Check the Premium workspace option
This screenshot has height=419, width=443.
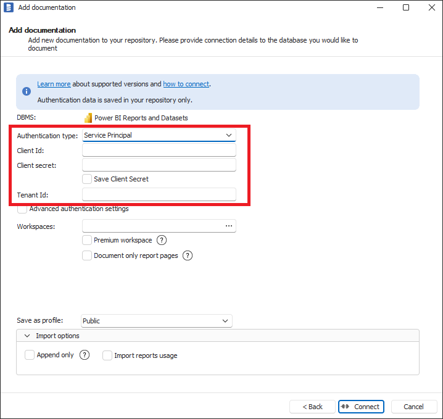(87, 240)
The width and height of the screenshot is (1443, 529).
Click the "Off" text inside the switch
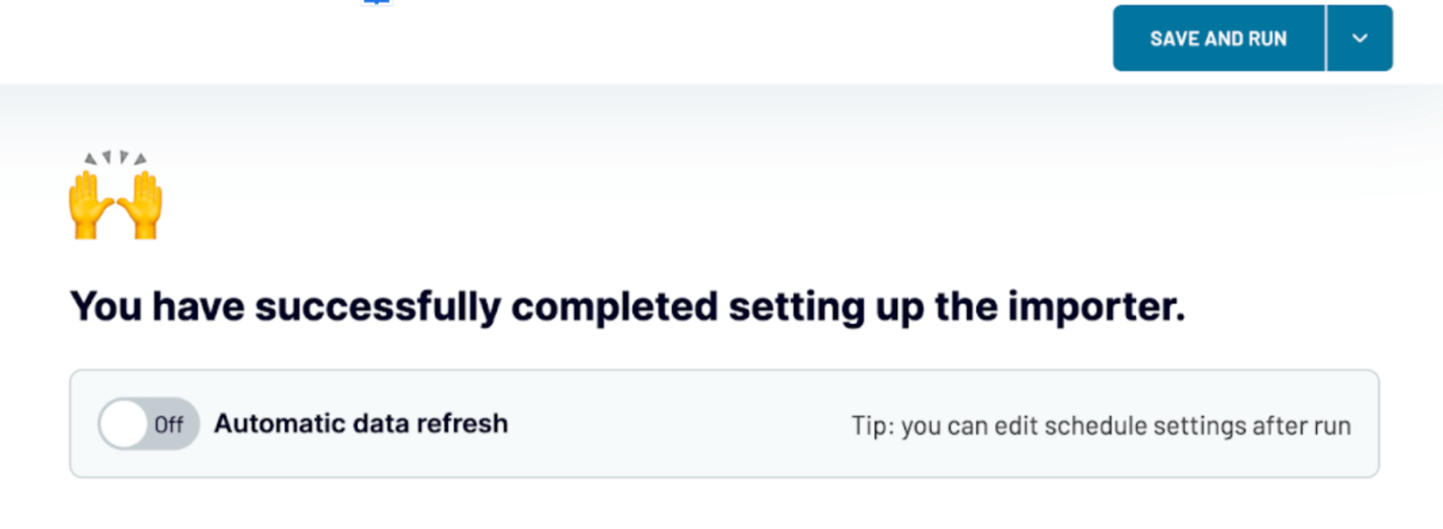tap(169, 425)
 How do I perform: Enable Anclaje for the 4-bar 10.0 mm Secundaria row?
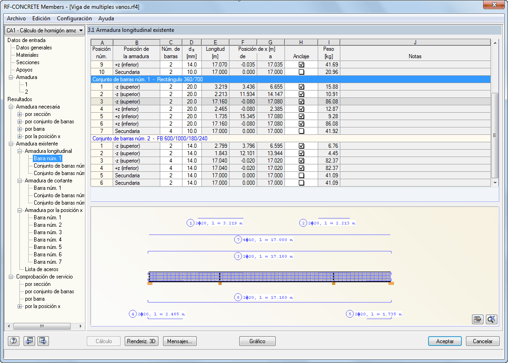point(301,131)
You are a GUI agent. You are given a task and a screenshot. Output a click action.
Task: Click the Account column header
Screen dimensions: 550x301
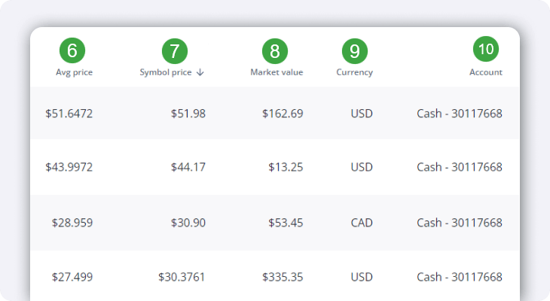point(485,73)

+-------+

## Problem to work on:
Each line of the listing above belongs in the answer exactly as written; the pictures do not.

## Expected output:
Check the Premium workspace option
This screenshot has height=419, width=443.
(87, 240)
The width and height of the screenshot is (1443, 529).
Click the "Off" text inside the switch
tap(169, 425)
 How do I perform: Enable Anclaje for the 4-bar 10.0 mm Secundaria row?
point(301,131)
You are a GUI agent. You are given a task and a screenshot. Output a click action.
Task: Click the Account column header
Screen dimensions: 550x301
point(485,73)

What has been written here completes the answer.